(Dataset entries)
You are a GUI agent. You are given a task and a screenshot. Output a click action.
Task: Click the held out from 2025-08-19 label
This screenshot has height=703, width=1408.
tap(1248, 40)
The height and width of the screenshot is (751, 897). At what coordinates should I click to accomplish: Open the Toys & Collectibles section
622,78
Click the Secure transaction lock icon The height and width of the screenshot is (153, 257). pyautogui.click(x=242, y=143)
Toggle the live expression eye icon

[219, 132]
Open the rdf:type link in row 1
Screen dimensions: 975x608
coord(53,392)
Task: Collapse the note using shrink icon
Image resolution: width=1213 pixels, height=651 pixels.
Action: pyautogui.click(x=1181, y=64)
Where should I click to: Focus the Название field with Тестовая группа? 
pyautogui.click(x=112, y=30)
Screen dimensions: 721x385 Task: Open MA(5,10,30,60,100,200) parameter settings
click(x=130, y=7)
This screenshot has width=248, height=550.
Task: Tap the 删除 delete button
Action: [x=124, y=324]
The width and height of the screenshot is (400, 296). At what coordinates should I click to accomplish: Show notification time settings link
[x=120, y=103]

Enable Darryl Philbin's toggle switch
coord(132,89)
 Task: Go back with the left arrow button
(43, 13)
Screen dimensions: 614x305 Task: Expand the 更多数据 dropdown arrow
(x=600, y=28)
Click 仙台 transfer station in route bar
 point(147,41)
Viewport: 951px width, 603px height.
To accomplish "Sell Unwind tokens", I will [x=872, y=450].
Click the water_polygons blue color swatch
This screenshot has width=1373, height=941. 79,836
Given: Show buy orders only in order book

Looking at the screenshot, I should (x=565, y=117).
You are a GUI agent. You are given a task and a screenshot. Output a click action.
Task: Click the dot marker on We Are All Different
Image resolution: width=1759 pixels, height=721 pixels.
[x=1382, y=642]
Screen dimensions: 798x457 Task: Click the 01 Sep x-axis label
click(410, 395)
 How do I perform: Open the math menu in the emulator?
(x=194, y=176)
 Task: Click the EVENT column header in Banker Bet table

Prompt: What this exercise asks for is the data above, retyped exactly.

Finished exercise:
You are a GUI agent. You are given a task and a screenshot. Output a click action.
Task: Click the held out from 2025-08-19 label
This screenshot has height=703, width=1408.
tap(1248, 40)
The height and width of the screenshot is (751, 897). At what coordinates should I click to accomplish: Open the Toys & Collectibles section
622,78
Click the Secure transaction lock icon The height and width of the screenshot is (153, 257). pyautogui.click(x=242, y=143)
Toggle the live expression eye icon

[219, 132]
Open the rdf:type link in row 1
Screen dimensions: 975x608
coord(53,392)
Task: Collapse the note using shrink icon
Image resolution: width=1213 pixels, height=651 pixels.
Action: pyautogui.click(x=1181, y=64)
Where should I click to: Focus the Название field with Тестовая группа? 
pyautogui.click(x=112, y=30)
Screen dimensions: 721x385 Task: Open MA(5,10,30,60,100,200) parameter settings
click(x=130, y=7)
This screenshot has width=248, height=550.
Task: Tap the 删除 delete button
Action: [x=124, y=324]
The width and height of the screenshot is (400, 296). At what coordinates should I click to accomplish: Show notification time settings link
[x=120, y=103]

Enable Darryl Philbin's toggle switch
coord(132,89)
 Task: Go back with the left arrow button
(43, 13)
Screen dimensions: 614x305 Task: Expand the 更多数据 dropdown arrow
(x=600, y=28)
Click 仙台 transfer station in route bar
 point(147,41)
Viewport: 951px width, 603px height.
To accomplish "Sell Unwind tokens", I will [x=872, y=450].
Click the water_polygons blue color swatch
This screenshot has width=1373, height=941. 79,836
Given: Show buy orders only in order book

Looking at the screenshot, I should (x=565, y=117).
You are a GUI agent. You are given a task and a screenshot. Output a click action.
Task: Click the dot marker on We Are All Different
Image resolution: width=1759 pixels, height=721 pixels.
[x=1382, y=642]
Screen dimensions: 798x457 Task: Click the 01 Sep x-axis label
click(410, 395)
 How do I perform: Open the math menu in the emulator?
(x=194, y=176)
 Task: Click the EVENT column header in Banker Bet table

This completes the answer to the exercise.